I sniff and wipe at my nose, looking into Virginia's sand-colored eyes. “I want to kill whoever killed Mama and Papa.”

I know I shouldn't say it. The social workers tell me that it's wrong to feel this way, that I'm supposed to live and let live like Pastor Gibb who comes by the orphanage says we should do...but I'm no Jesus. I want something darker.

But Virginia doesn't flinch, and instead she nods, brushing a lock of hair out of my eyes. “Good. You're being honest, which is a good thing. Then I make you a promise. Your training will not be easy. You may not survive your vengeance. But I swear to you, as someone who's been there...you will not fail.”

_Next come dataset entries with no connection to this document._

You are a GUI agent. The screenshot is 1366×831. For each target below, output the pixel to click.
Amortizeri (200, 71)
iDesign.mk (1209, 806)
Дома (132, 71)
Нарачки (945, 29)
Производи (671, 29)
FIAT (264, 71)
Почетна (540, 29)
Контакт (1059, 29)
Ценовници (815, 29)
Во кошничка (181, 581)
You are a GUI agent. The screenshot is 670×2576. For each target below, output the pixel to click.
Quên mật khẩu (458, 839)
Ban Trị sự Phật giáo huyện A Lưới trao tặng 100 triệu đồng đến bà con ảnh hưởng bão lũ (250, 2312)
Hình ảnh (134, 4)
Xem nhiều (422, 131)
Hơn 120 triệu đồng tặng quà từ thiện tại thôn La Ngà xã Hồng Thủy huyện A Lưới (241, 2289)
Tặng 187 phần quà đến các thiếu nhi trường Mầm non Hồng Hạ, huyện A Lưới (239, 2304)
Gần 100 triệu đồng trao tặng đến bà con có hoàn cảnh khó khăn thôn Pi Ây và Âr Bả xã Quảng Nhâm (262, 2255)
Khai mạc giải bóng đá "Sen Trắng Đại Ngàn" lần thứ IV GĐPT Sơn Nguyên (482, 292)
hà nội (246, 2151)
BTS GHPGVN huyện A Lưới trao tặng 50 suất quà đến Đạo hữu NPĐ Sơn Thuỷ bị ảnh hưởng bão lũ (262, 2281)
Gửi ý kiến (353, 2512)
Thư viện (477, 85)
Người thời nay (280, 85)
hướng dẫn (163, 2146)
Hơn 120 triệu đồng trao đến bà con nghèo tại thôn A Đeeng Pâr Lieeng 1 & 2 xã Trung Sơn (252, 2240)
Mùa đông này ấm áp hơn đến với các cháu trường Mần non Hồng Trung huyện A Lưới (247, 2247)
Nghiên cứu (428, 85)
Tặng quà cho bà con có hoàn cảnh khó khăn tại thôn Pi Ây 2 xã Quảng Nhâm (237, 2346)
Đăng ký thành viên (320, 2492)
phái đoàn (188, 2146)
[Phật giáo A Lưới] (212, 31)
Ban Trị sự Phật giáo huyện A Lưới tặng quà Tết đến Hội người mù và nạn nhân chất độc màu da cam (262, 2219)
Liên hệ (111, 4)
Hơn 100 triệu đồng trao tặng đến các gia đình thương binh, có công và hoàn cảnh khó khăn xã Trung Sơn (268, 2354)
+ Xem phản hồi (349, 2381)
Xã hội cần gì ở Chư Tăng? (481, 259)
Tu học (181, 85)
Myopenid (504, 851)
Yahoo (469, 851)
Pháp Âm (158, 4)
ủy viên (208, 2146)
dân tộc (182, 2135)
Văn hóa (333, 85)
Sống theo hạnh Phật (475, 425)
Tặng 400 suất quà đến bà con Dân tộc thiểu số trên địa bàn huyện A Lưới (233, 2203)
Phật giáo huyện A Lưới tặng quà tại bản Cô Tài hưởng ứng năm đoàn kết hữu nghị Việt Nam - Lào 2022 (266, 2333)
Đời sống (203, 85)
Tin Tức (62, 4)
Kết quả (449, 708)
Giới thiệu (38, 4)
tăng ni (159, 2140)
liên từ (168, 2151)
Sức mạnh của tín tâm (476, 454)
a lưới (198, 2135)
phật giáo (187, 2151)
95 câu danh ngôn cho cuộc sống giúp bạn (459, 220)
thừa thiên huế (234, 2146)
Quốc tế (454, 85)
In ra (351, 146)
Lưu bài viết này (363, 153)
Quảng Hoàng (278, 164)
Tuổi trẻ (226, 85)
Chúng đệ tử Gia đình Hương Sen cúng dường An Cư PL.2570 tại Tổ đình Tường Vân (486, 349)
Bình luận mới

I open my eyes to see the candle's burned itself out. I smile, feeling refreshed. Using meditation to supplement sleep wasn't something that Virginia taught me, but I can't deny that I learned a lot from her. She was the first in a long line of instructors, of teachers who gave me the skills that have finally brought me to this point.

I shift positions, rolling onto my back because I know my feet are going to be asleep still after kneeling for what's most likely been an hour or more. As blood flow slowly returns to my toes, I feel pain that gradually subsides into the familiar pins and needles sensation that's always a part of this process. My feet are still tingling when I hear the door to my loft unlock. I sit up immediately—only a few people have a key to my place, but still I'm wary. It pays to be careful, and pays more to be paranoid.

The door opens, and the soft lighting above my door shows me it's Darcy. She's another one of my mentors, but more importantly, she's my best friend. She's thirty-two years old, but Virginia introduced us six years ago, on my sixteenth birthday. Meeting Darcy was my birthday gift from Virginia, and in the long run has been the best gift I've ever gotten. “Darce, I'm over here.”